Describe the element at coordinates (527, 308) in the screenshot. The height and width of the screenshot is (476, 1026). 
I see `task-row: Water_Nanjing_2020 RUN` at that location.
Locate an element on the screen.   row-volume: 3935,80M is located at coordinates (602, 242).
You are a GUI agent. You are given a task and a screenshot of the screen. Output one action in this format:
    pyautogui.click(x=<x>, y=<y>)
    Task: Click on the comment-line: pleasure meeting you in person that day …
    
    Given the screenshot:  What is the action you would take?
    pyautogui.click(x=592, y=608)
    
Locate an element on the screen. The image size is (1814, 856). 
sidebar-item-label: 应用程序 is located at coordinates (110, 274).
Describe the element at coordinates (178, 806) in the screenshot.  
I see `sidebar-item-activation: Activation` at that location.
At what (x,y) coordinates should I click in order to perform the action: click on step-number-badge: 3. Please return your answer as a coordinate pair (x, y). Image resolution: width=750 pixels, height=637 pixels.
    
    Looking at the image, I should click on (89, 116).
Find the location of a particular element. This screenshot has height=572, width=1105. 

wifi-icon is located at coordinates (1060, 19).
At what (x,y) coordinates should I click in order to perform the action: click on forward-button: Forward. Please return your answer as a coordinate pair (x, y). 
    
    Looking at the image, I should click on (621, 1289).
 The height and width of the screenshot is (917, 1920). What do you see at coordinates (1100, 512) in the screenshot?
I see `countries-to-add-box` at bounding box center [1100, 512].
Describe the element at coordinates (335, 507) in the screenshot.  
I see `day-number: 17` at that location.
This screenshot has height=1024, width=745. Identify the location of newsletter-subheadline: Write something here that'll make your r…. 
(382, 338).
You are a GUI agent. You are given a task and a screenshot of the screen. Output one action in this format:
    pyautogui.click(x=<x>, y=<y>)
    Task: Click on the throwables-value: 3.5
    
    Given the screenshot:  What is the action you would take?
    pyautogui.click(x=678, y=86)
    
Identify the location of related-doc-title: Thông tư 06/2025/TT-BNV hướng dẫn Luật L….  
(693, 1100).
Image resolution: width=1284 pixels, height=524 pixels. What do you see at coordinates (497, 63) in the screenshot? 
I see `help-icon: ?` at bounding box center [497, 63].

Directions:
Arrange the data as a JSON list of strings, one string per line and with blank lines omitted. Begin at the first line of the data and stop after the line containing "Looking at the image, I should click on (89, 116).".

Response area:
[
  "Describe the element at coordinates (527, 308) in the screenshot. The height and width of the screenshot is (476, 1026). ",
  "I see `task-row: Water_Nanjing_2020 RUN` at that location.",
  "Locate an element on the screen.   row-volume: 3935,80M is located at coordinates (602, 242).",
  "You are a GUI agent. You are given a task and a screenshot of the screen. Output one action in this format:",
  "    pyautogui.click(x=<x>, y=<y>)",
  "    Task: Click on the comment-line: pleasure meeting you in person that day …",
  "    Given the screenshot:  What is the action you would take?",
  "    pyautogui.click(x=592, y=608)",
  "Locate an element on the screen. The image size is (1814, 856). ",
  "sidebar-item-label: 应用程序 is located at coordinates (110, 274).",
  "Describe the element at coordinates (178, 806) in the screenshot.  ",
  "I see `sidebar-item-activation: Activation` at that location.",
  "At what (x,y) coordinates should I click in order to perform the action: click on step-number-badge: 3. Please return your answer as a coordinate pair (x, y). Image resolution: width=750 pixels, height=637 pixels.",
  "    Looking at the image, I should click on (89, 116)."
]